Als Soroptimistinnen können wir Politikerinnen und Politiker, Meinungsbildnerinnen und Meinungsbildner sowie Mitglieder der Gemeinschaften dafür sensibilisieren, dass Geschlechtergleichstellung, Wassergerechtigkeit und ökologische Verantwortung zusammengehören. Diese Krise lässt sich weder allein auf politischer Ebene noch allein in den Gemeinden lösen. Unsicheres und verschmutztes Wasser ist nicht vor allem Folge individuellen Handelns, sondern entsteht durch industrielle Verschmutzung, ausbeuterische Praktiken, eine unzureichende Durchsetzung von Gesetzen und Systeme, die Umweltschäden ohne Konsequenzen zulassen. 

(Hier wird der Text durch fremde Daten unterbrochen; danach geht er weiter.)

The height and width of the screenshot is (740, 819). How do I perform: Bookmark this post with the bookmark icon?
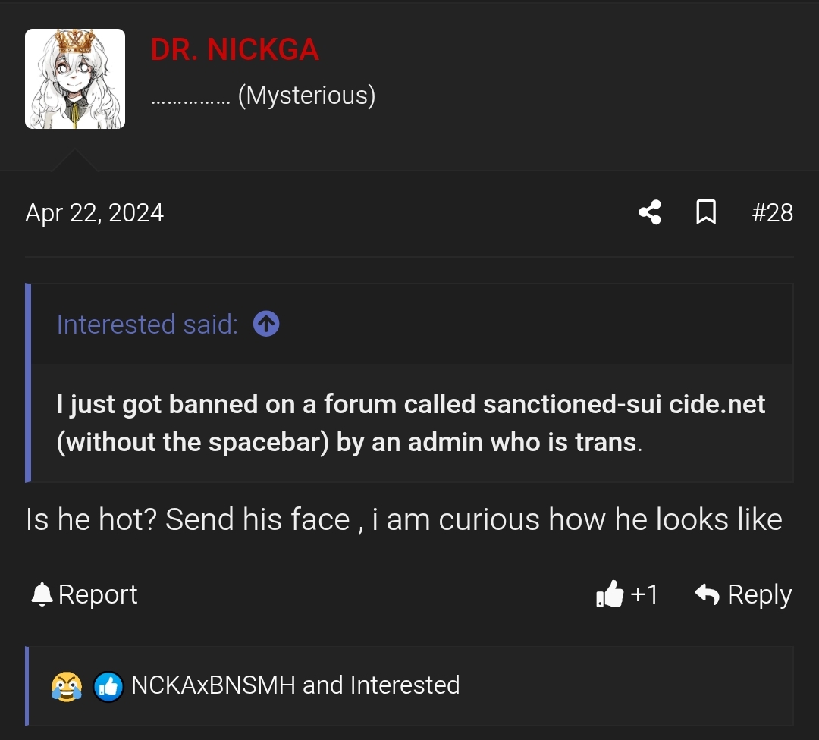[x=706, y=212]
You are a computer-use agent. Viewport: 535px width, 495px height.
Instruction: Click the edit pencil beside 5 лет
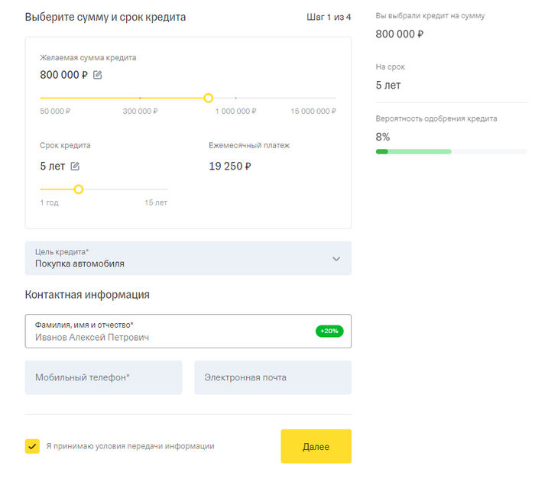tap(75, 166)
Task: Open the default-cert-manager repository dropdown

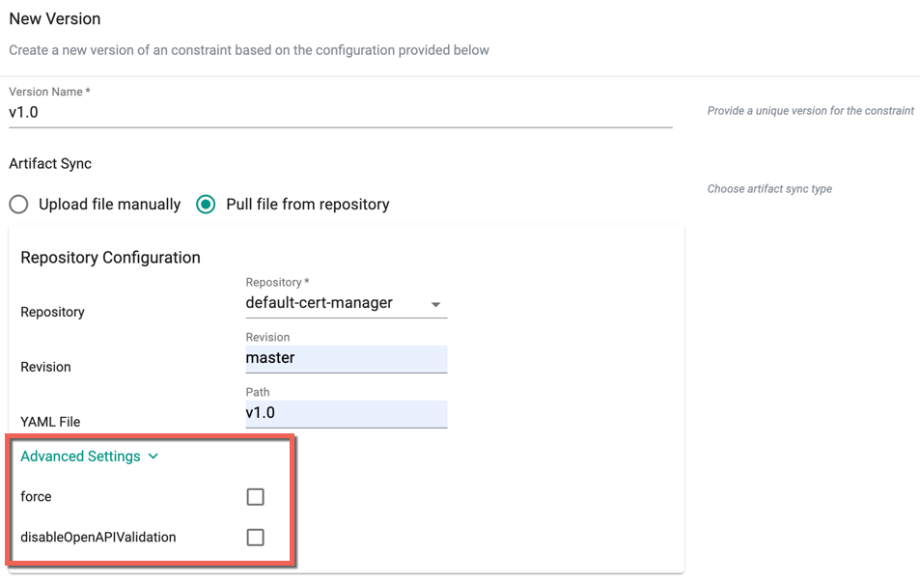Action: point(347,303)
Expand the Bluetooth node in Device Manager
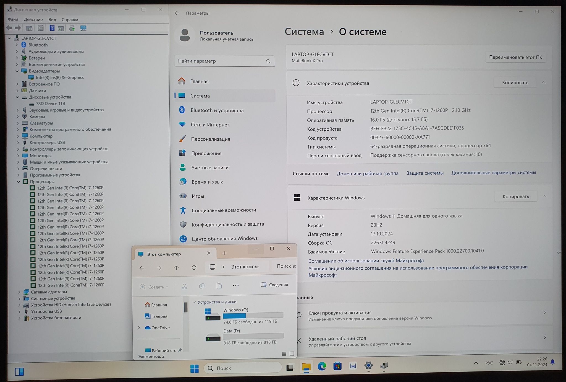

Regulierung, Verantwortung und Rechte 

Unsere Interessenvertretung beschränkt sich nicht auf Bewusstseinsbildung. Es geht auch um Regulierung, Verantwortung und Rechte. Wirksame Lösungen erfordern globales Handeln: stärkere rechtliche Rahmenbedingungen, unternehmerische Verantwortung, geschlechtergerechte Wasserpolitik und die volle sowie wirksame Beteiligung von Frauen und Mädchen auf allen Entscheidungsebenen. 

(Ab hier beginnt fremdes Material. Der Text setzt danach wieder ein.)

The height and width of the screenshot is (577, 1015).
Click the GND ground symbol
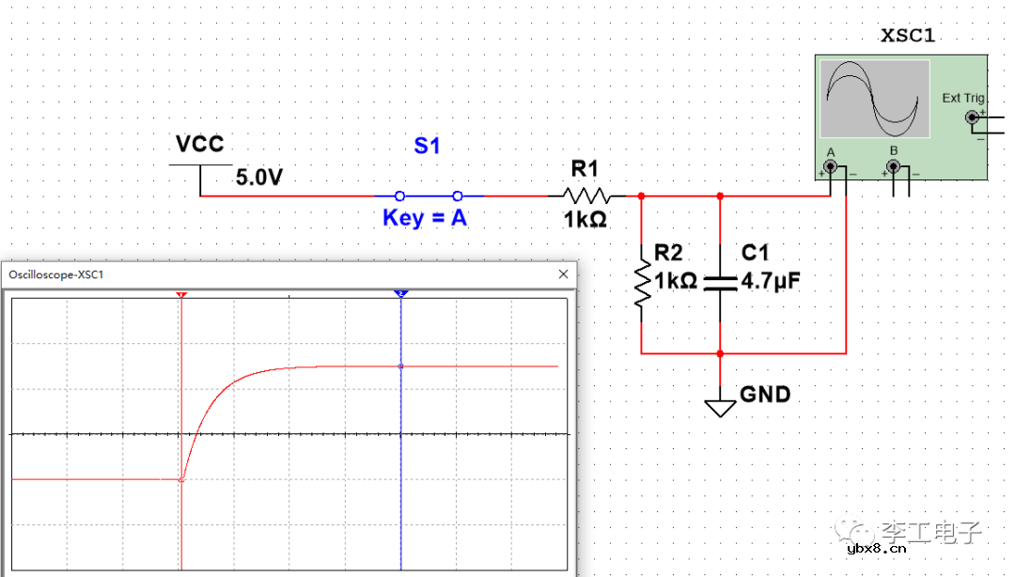point(720,406)
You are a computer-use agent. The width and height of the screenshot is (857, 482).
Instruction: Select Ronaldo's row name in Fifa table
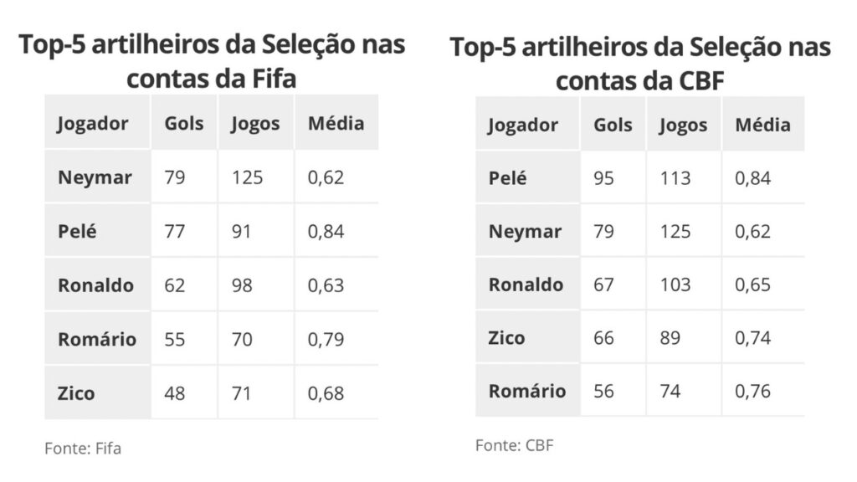click(x=95, y=285)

Wassergerechtigkeit ist eine Frage von Gerechtigkeit und Würde. Frauen und Mädchen müssen nicht nur als Betroffene anerkannt werden, sondern auch als Führungspersönlichkeiten, die den weiteren Weg mitgestalten. 

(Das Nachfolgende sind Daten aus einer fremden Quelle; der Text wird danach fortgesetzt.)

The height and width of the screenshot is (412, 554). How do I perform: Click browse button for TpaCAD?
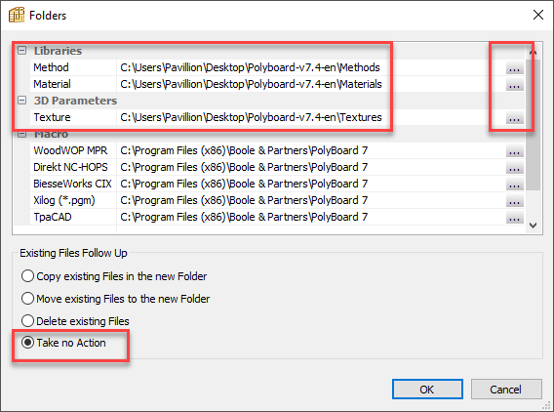514,217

Dieser Beitrag ist im Original bei Soroptimist International Europa erschienen und wurde von Pascale Muylaert, SI-Repräsentantin bei den Vereinten Nationen in Genf, Janet Schempf, Soroptimist International of the Americas und Hala Ghoson, Forschungspharmakologin, University of Texas Medical Branch verfasst. Die redaktionelle Bearbeitung hat Susanne Hartmann, Köln, übernommen.